:: Consigne ::
Recopiez mot pour mot, dans la liste ci-dessous, tout ce qui va de la ligne contenant "Click the Pedido" jusqu'à celle contenant "click(646, 169)", ces deux lignes comprises, et rien d'autre.

:: Lignes affichées ::

——————

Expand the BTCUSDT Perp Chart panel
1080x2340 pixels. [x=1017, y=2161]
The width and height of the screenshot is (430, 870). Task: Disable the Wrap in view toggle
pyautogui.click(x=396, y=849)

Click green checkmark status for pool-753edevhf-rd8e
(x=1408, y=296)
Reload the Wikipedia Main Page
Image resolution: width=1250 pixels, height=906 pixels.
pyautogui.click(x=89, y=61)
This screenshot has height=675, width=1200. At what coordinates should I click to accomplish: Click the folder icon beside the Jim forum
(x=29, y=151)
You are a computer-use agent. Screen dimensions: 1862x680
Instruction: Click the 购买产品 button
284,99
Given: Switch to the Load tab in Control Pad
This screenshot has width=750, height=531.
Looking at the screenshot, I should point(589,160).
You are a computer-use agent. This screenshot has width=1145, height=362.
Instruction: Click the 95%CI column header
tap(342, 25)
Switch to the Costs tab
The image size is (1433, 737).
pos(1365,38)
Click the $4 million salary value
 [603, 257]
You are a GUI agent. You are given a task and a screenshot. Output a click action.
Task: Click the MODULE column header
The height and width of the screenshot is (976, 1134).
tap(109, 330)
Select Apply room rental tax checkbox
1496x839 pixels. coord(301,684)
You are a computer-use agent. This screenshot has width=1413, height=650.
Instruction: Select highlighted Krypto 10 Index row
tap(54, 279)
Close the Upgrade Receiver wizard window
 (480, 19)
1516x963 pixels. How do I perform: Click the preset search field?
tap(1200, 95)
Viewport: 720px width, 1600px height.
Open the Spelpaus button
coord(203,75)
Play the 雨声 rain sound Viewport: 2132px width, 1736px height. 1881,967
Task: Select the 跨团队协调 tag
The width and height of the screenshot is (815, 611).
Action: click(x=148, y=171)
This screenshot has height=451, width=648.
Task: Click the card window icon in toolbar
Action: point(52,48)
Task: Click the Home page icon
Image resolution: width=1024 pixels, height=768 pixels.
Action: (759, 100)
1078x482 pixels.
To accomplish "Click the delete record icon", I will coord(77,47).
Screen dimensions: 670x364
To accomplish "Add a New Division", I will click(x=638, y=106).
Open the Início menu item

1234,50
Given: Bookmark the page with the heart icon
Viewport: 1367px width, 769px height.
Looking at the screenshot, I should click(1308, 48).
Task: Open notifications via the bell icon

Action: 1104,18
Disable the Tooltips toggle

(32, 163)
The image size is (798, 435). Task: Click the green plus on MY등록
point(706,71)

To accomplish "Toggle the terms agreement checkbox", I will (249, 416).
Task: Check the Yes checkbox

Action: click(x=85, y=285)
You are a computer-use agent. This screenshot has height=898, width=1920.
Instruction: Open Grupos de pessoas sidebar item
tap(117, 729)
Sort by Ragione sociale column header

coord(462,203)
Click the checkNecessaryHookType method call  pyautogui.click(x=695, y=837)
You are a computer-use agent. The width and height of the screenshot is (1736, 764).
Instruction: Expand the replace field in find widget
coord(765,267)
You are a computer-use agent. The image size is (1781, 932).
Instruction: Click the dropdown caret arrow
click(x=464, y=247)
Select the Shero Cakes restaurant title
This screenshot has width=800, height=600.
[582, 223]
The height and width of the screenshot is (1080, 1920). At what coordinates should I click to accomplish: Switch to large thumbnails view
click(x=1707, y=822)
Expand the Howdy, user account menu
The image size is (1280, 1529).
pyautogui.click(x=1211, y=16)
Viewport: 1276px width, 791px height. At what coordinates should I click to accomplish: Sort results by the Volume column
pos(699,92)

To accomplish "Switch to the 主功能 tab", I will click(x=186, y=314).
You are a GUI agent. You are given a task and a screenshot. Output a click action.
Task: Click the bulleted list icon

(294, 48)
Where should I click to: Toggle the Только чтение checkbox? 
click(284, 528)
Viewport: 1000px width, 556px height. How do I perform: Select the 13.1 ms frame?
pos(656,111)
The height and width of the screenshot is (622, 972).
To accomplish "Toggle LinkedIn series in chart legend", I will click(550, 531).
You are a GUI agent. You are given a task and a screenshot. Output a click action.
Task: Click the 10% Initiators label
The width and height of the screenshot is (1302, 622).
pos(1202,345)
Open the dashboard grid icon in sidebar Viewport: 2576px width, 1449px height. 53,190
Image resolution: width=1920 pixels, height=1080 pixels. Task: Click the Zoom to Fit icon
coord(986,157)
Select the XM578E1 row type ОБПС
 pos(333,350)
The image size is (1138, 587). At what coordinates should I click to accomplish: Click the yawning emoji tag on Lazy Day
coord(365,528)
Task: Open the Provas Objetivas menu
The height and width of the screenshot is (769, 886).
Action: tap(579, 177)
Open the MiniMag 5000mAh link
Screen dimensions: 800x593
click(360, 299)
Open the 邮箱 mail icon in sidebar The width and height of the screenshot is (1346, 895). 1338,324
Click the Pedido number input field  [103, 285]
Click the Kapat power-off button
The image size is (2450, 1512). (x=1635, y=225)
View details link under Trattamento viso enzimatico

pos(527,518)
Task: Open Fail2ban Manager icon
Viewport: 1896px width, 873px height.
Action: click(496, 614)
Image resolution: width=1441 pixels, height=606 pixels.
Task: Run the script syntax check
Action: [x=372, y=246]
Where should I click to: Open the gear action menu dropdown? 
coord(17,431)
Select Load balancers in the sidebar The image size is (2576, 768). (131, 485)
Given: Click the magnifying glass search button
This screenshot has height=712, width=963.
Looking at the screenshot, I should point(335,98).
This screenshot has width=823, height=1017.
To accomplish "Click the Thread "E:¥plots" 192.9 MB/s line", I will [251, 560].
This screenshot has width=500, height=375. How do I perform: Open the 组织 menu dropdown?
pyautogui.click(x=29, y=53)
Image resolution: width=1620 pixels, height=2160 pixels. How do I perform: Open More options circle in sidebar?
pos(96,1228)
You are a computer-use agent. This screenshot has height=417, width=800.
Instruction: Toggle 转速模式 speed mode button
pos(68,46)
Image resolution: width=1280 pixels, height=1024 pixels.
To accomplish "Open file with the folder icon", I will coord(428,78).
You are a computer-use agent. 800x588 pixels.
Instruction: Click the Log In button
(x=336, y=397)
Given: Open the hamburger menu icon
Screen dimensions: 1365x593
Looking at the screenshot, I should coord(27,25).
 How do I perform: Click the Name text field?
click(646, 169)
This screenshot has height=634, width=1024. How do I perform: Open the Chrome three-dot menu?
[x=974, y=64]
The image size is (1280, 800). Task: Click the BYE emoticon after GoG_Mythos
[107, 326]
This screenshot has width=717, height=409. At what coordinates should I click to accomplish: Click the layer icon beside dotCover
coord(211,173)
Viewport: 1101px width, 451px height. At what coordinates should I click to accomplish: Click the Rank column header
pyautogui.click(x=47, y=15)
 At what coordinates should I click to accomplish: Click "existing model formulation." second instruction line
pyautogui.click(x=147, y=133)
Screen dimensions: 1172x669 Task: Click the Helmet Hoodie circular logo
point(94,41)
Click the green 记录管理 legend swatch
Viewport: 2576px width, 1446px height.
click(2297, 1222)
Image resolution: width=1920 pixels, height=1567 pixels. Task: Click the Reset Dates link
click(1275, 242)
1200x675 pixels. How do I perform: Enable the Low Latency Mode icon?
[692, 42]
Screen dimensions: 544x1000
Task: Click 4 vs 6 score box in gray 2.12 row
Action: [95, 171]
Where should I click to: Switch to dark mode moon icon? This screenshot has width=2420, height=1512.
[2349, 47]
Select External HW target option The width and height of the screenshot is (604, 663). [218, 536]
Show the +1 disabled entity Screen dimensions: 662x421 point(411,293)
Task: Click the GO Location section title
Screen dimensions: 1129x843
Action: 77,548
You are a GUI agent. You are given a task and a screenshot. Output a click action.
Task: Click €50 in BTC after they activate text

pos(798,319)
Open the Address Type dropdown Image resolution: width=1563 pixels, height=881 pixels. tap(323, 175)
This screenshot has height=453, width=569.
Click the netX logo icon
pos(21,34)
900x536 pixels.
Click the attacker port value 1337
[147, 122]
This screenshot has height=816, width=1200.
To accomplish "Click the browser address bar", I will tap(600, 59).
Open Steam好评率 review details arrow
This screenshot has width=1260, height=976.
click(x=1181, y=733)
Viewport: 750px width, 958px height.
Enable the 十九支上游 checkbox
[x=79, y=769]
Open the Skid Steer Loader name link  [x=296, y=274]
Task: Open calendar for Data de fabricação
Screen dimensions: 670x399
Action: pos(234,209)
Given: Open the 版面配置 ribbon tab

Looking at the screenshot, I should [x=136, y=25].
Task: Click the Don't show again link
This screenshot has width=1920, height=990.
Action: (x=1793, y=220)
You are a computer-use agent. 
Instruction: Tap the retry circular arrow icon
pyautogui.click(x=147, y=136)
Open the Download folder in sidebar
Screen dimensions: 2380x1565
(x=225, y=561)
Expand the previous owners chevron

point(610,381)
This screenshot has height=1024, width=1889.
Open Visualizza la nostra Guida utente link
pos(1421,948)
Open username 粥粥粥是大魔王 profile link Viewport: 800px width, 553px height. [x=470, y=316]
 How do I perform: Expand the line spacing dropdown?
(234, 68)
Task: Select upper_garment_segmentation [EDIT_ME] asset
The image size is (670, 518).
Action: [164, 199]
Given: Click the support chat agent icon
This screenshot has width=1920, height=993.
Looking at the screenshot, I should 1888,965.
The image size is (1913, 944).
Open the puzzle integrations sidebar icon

——————

:: Corrigé ::
Click the Pedido number input field  [103, 285]
Click the Kapat power-off button
The image size is (2450, 1512). (x=1635, y=225)
View details link under Trattamento viso enzimatico

pos(527,518)
Task: Open Fail2ban Manager icon
Viewport: 1896px width, 873px height.
Action: click(496, 614)
Image resolution: width=1441 pixels, height=606 pixels.
Task: Run the script syntax check
Action: [x=372, y=246]
Where should I click to: Open the gear action menu dropdown? 
coord(17,431)
Select Load balancers in the sidebar The image size is (2576, 768). (131, 485)
Given: Click the magnifying glass search button
This screenshot has height=712, width=963.
Looking at the screenshot, I should point(335,98).
This screenshot has width=823, height=1017.
To accomplish "Click the Thread "E:¥plots" 192.9 MB/s line", I will [251, 560].
This screenshot has width=500, height=375. How do I perform: Open the 组织 menu dropdown?
pyautogui.click(x=29, y=53)
Image resolution: width=1620 pixels, height=2160 pixels. How do I perform: Open More options circle in sidebar?
pos(96,1228)
You are a computer-use agent. This screenshot has height=417, width=800.
Instruction: Toggle 转速模式 speed mode button
pos(68,46)
Image resolution: width=1280 pixels, height=1024 pixels.
To accomplish "Open file with the folder icon", I will coord(428,78).
You are a computer-use agent. 800x588 pixels.
Instruction: Click the Log In button
(x=336, y=397)
Given: Open the hamburger menu icon
Screen dimensions: 1365x593
Looking at the screenshot, I should coord(27,25).
 How do I perform: Click the Name text field?
click(646, 169)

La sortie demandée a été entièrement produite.